WORK REQUIRED = When you reach the line containing "Open Environment Setting in the sidebar" in the records below, set it down exactly, together with every later line through the end, but not the pictures.

[Dataset entries]
========
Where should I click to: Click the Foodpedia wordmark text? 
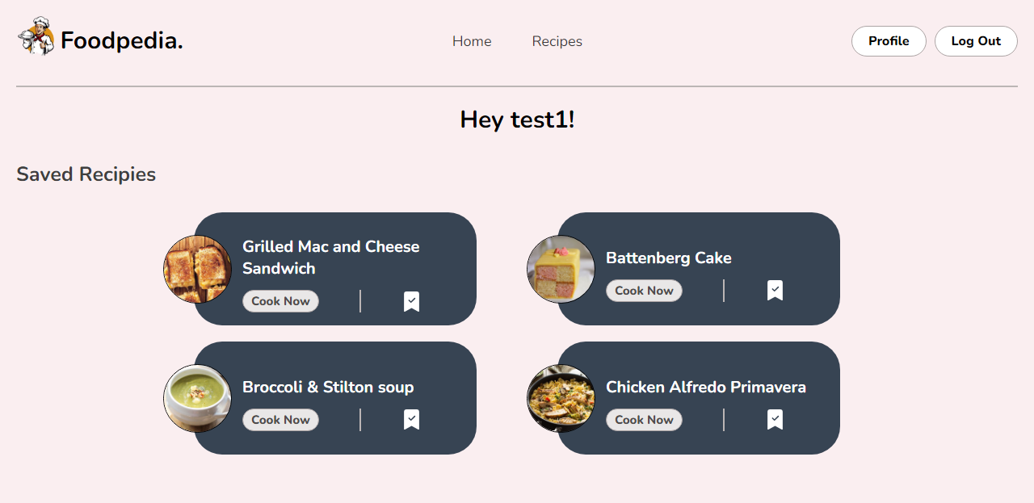pyautogui.click(x=121, y=40)
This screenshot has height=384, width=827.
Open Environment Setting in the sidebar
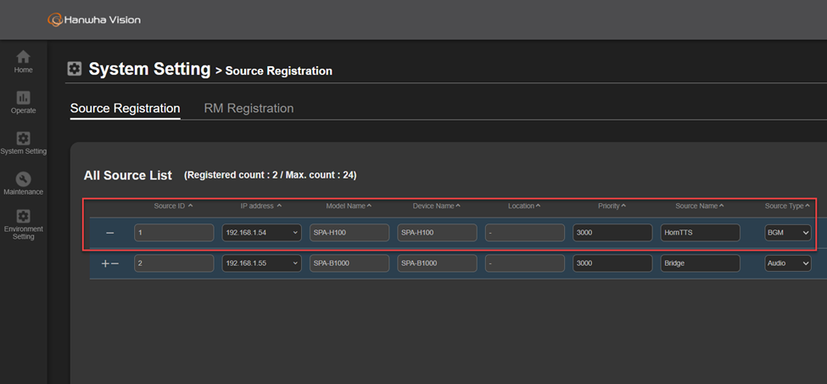23,224
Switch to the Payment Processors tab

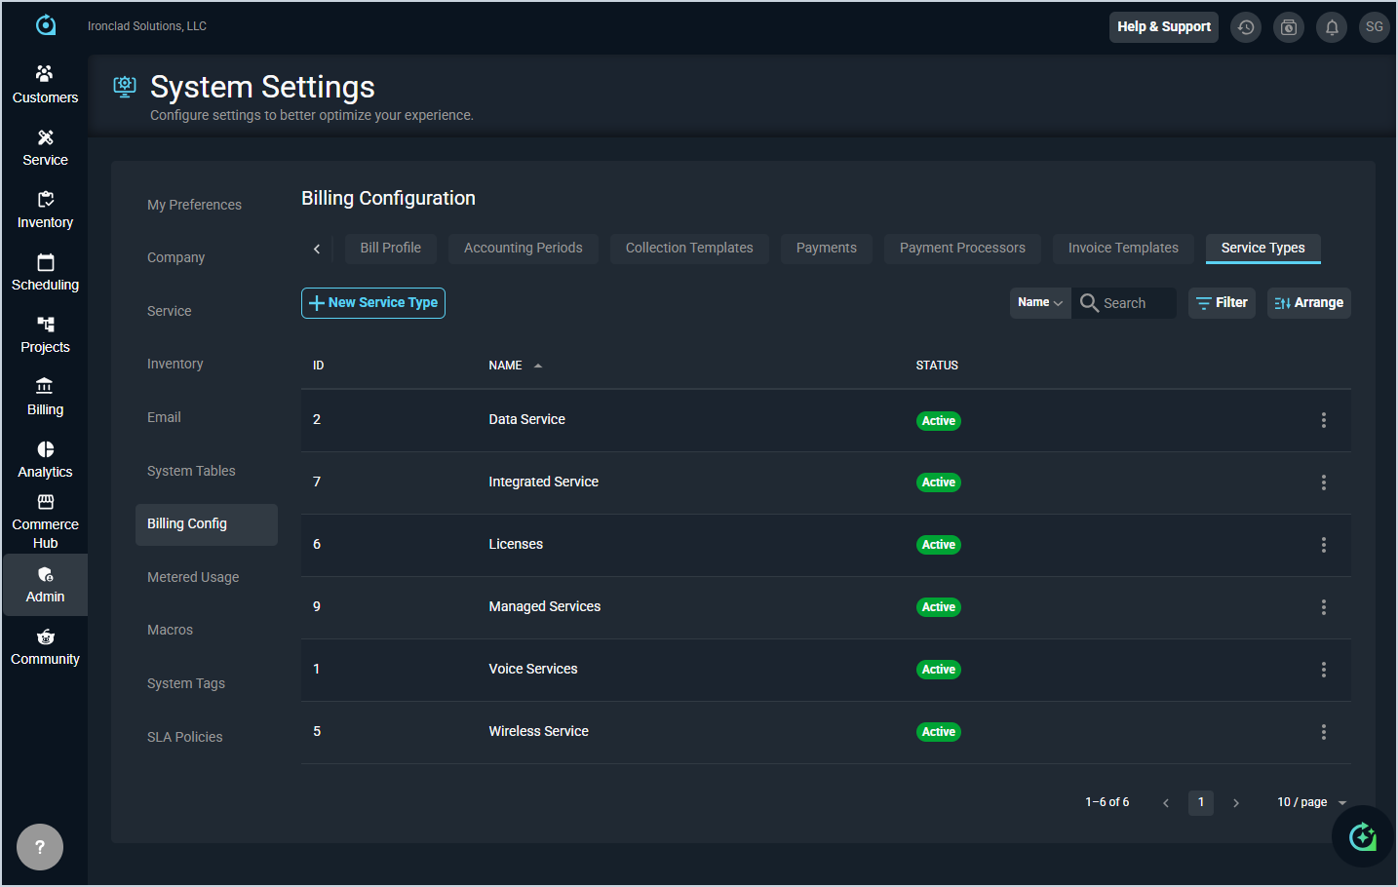[x=961, y=249]
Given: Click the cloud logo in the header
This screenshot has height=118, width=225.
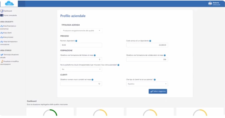Looking at the screenshot, I should point(9,4).
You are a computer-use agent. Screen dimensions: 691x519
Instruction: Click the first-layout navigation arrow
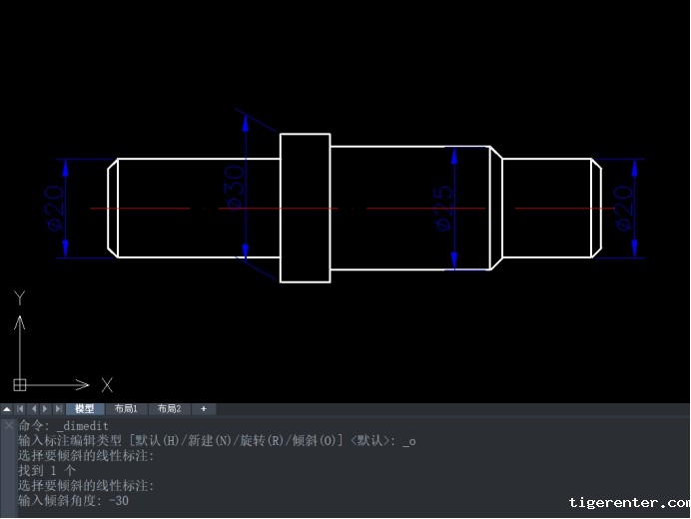[x=20, y=409]
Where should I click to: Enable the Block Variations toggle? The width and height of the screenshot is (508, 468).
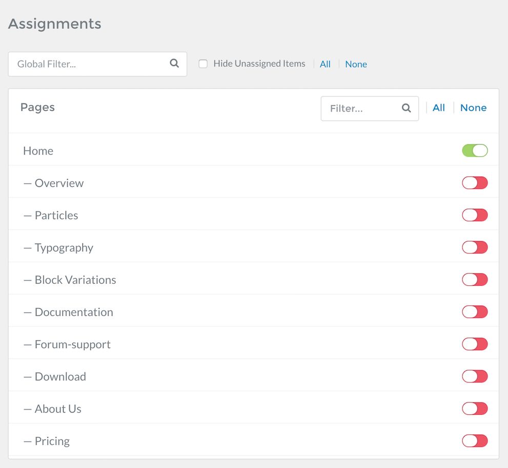pyautogui.click(x=475, y=280)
========
REPLY TO THE EXERCISE =
Open Environment Setting in the sidebar
23,224
Switch to the Payment Processors tab

[x=961, y=249]
Given: Click the cloud logo in the header
This screenshot has height=118, width=225.
Looking at the screenshot, I should point(9,4).
You are a computer-use agent. Screen dimensions: 691x519
Instruction: Click the first-layout navigation arrow
[x=20, y=409]
Where should I click to: Enable the Block Variations toggle? The width and height of the screenshot is (508, 468).
pyautogui.click(x=475, y=280)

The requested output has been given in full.